'We should be treating every infection as if it's a variant,' CDC director says
Americans should now assume there's already more contagious variants of the novel coronavirus circulating in their communities, according to Dr. Rochelle Walensky, director of the Centers for Disease Control and Prevention.
"I think we should be treating every infection as if it's a variant," Walensky told ABC News chief anchor George Stephanopoulos in an interview Friday on "Good Morning America."
"That is the way we're going to control this pandemic," she added. "Quite honestly, we know that these viruses are going to mutate. They generally mutate to the advantage of the virus and that's how we get these more dominant strains."
Walensky's remarks come a day after the United States confirmed its first cases of the B1351 variant, which was first identified in South Africa and has since spread to dozens of other countries.
"We had always been worried that they were here and we hadn't yet detected them," she said.
The B1351 variant was discovered in two people in South Carolina who were not in contact with one another and haven't traveled recently, which concerns Walensky.
"So the presumption is here that they became infected from other people in the community and that there's community spread of this variant," she said.
Walensky explained that it "takes a while" for scientists to detect a variant.
"From the time of symptoms to somebody getting a test to that test being positive and to us being able to sequence it, that turnaround time could be up to 10 to 14 days," she said.
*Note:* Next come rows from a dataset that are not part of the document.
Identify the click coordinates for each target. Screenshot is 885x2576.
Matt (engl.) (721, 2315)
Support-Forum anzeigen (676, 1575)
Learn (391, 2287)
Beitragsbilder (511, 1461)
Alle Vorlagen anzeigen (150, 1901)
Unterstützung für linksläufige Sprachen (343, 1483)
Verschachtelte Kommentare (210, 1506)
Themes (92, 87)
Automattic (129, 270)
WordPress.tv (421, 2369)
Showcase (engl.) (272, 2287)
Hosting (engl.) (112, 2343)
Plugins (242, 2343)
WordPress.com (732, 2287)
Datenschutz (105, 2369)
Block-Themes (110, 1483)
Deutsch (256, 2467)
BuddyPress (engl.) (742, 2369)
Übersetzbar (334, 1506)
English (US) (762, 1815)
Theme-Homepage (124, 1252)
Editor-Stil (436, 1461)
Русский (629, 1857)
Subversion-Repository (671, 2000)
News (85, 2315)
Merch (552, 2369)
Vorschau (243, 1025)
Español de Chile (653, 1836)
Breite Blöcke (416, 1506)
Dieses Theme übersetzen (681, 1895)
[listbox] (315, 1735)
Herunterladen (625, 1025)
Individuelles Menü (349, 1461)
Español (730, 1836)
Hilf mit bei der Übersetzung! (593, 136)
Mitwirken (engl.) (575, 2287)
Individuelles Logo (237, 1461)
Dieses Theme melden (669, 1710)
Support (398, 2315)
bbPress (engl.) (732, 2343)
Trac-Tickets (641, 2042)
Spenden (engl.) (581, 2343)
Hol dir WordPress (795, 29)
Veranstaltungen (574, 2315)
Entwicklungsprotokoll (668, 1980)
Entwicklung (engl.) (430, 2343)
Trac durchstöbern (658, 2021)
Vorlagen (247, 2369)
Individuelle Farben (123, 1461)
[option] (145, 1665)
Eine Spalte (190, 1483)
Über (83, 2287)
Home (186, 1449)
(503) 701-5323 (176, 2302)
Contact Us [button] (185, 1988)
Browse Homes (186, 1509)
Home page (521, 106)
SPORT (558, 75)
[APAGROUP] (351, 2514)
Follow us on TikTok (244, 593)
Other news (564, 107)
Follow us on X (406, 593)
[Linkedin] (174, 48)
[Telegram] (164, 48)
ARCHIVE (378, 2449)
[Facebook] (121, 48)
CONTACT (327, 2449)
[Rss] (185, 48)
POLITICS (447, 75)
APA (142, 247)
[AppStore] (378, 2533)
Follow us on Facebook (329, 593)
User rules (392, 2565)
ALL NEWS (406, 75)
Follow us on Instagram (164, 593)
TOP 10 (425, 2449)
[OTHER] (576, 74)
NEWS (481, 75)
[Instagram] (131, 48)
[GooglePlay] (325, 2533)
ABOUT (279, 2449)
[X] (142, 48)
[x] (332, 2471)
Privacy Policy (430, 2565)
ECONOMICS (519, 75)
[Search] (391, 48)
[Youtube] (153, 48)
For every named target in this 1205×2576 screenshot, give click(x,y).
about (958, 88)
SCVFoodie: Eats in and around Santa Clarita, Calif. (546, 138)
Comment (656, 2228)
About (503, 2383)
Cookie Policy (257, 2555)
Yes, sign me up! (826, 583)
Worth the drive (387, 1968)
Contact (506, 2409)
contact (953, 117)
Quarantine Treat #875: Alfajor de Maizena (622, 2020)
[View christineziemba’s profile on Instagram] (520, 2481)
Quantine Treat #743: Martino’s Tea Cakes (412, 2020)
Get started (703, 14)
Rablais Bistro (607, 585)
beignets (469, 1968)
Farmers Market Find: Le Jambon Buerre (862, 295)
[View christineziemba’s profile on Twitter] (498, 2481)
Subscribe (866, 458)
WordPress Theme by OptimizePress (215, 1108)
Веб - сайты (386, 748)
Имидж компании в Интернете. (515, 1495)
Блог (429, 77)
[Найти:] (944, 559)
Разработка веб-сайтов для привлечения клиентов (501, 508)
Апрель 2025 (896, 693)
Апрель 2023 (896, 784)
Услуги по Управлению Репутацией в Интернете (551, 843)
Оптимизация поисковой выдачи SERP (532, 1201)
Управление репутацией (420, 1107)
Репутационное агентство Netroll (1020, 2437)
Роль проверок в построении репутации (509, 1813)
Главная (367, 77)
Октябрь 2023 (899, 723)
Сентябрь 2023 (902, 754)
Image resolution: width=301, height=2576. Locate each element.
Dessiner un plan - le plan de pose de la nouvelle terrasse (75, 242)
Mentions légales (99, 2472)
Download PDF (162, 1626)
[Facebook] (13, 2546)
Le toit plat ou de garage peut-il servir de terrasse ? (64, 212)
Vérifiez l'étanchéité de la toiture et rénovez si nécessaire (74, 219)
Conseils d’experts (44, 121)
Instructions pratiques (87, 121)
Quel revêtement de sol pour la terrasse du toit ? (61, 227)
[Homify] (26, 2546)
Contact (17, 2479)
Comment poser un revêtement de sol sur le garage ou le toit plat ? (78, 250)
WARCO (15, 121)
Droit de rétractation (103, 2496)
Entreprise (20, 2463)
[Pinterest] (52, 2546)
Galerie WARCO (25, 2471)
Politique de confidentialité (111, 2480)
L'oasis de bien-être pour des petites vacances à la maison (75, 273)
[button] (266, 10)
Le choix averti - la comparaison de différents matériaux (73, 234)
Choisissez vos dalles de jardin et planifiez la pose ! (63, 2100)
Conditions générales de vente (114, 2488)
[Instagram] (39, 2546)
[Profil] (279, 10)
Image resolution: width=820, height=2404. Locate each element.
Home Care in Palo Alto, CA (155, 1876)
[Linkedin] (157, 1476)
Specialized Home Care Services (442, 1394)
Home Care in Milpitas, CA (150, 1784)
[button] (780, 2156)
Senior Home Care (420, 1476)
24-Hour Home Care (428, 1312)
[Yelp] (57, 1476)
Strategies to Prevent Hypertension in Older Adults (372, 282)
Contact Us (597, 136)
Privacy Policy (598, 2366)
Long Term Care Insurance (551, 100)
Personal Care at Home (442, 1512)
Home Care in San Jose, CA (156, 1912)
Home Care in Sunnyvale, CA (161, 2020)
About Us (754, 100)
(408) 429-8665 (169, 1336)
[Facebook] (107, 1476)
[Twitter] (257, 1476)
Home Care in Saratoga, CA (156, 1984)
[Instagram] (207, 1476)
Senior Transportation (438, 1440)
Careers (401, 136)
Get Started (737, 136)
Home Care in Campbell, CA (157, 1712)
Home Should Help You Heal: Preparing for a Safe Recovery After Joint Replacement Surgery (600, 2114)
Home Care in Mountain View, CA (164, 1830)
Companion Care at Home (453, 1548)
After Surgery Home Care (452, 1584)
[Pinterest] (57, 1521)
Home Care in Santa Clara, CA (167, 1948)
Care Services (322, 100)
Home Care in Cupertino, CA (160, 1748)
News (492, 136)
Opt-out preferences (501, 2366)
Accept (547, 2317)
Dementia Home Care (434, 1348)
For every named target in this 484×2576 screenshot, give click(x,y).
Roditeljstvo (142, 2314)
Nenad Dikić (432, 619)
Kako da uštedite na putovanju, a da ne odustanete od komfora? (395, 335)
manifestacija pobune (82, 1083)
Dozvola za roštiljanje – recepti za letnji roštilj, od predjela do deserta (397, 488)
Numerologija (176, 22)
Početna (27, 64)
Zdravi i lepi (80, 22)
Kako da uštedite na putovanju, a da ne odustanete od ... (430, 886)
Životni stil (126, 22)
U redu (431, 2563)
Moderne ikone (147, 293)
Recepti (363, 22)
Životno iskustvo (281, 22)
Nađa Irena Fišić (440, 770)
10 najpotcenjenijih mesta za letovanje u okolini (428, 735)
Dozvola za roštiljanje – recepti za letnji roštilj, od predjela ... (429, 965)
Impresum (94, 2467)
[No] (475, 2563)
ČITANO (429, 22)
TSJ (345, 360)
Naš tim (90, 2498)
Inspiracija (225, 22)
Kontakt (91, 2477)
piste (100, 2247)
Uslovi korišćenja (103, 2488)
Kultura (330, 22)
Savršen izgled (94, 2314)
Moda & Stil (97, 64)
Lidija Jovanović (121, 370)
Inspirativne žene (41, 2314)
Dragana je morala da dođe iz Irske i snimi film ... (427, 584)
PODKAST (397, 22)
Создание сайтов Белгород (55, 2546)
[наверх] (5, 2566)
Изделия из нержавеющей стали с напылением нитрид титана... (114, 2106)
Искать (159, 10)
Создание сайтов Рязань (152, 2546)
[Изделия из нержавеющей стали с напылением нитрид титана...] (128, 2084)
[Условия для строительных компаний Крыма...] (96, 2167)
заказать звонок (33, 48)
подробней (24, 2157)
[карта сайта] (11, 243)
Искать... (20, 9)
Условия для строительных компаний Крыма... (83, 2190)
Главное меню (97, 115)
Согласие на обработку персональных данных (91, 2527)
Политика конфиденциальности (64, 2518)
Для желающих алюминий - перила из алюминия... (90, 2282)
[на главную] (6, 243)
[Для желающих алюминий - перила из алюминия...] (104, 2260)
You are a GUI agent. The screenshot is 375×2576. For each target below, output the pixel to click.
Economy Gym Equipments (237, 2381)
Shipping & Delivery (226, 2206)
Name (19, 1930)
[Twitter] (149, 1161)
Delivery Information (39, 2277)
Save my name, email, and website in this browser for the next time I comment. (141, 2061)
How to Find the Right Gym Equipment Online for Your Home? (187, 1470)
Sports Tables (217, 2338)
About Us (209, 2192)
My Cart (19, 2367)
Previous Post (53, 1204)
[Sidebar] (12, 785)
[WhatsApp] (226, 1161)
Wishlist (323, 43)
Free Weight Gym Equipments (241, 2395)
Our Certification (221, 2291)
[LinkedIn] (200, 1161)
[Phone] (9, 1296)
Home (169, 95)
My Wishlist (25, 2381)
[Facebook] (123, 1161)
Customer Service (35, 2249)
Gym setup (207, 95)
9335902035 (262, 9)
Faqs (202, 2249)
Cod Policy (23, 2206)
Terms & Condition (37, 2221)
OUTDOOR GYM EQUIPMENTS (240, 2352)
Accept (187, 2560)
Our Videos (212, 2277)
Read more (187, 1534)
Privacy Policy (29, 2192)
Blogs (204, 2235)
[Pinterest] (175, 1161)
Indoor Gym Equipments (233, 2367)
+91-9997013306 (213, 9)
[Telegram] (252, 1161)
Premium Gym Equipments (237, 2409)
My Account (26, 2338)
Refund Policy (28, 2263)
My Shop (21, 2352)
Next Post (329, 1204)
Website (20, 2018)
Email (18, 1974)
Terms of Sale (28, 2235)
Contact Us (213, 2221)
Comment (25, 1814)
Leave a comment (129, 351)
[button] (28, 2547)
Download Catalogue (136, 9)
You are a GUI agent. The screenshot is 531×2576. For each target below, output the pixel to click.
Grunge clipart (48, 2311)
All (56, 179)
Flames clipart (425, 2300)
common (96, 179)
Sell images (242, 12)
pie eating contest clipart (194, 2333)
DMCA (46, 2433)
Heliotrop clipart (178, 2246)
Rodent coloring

Although the CDC has "done an enormous amount of scaling up of our surveillance of these variants," Walensky said researchers are essentially starting from the ground up because "there has not been a public health infrastructure to track these variants."
"There has not been money, resources to be able to do mass sequencing at the level of infection that we have in this country right now," she said. "That is part of the American Rescue Plan, is to be able to use resources to finance a mass scale-up of surveillance for these variants."
There are concerns that the variants wield increased transmissibility and mortality, or that existing treatments and vaccines won't work as well against them.
"The current vaccines we're still studying against these variants," Walensky said. "What I will say though is we have a 95% efficacious vaccine against the current strain. Even if we have some diminution of that efficacy against the South Africa strain, I still think we need to really go ahead, push the vaccination, because this just is still yet another tool in our toolbox to fight this pandemic."